Stored dataset items:
[Start of section]
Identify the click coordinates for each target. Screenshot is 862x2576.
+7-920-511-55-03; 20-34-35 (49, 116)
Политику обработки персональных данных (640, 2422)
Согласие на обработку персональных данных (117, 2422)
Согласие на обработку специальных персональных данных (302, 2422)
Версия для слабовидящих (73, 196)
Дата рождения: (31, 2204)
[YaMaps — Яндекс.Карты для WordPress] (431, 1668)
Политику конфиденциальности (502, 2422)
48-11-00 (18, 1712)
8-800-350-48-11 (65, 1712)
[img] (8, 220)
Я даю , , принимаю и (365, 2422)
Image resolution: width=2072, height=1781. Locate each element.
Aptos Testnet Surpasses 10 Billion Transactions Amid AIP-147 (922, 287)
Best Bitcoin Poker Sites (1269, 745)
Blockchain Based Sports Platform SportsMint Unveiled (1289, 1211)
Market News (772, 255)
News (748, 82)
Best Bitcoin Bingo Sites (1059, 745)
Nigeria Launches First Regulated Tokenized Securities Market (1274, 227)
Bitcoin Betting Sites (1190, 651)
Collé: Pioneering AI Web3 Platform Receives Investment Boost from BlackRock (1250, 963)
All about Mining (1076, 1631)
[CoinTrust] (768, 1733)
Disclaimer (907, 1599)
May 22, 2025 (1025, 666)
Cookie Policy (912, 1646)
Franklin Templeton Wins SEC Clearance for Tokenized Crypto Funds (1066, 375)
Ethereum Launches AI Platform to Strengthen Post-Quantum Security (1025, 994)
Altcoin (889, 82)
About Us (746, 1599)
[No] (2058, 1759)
[End of section]
WHAT TO DO: Set down the entries again, exactly as they stand above.

REPLY TO THE EXERCISE:
Identify the click coordinates for each target. Screenshot is 862x2576.
+7-920-511-55-03; 20-34-35 (49, 116)
Политику обработки персональных данных (640, 2422)
Согласие на обработку персональных данных (117, 2422)
Согласие на обработку специальных персональных данных (302, 2422)
Версия для слабовидящих (73, 196)
Дата рождения: (31, 2204)
[YaMaps — Яндекс.Карты для WordPress] (431, 1668)
Политику конфиденциальности (502, 2422)
48-11-00 (18, 1712)
8-800-350-48-11 (65, 1712)
[img] (8, 220)
Я даю , , принимаю и (365, 2422)
Image resolution: width=2072, height=1781. Locate each element.
Aptos Testnet Surpasses 10 Billion Transactions Amid AIP-147 (922, 287)
Best Bitcoin Poker Sites (1269, 745)
Blockchain Based Sports Platform SportsMint Unveiled (1289, 1211)
Market News (772, 255)
News (748, 82)
Best Bitcoin Bingo Sites (1059, 745)
Nigeria Launches First Regulated Tokenized Securities Market (1274, 227)
Bitcoin Betting Sites (1190, 651)
Collé: Pioneering AI Web3 Platform Receives Investment Boost from BlackRock (1250, 963)
All about Mining (1076, 1631)
[CoinTrust] (768, 1733)
Disclaimer (907, 1599)
May 22, 2025 (1025, 666)
Cookie Policy (912, 1646)
Franklin Templeton Wins SEC Clearance for Tokenized Crypto Funds (1066, 375)
Ethereum Launches AI Platform to Strengthen Post-Quantum Security (1025, 994)
Altcoin (889, 82)
About Us (746, 1599)
[No] (2058, 1759)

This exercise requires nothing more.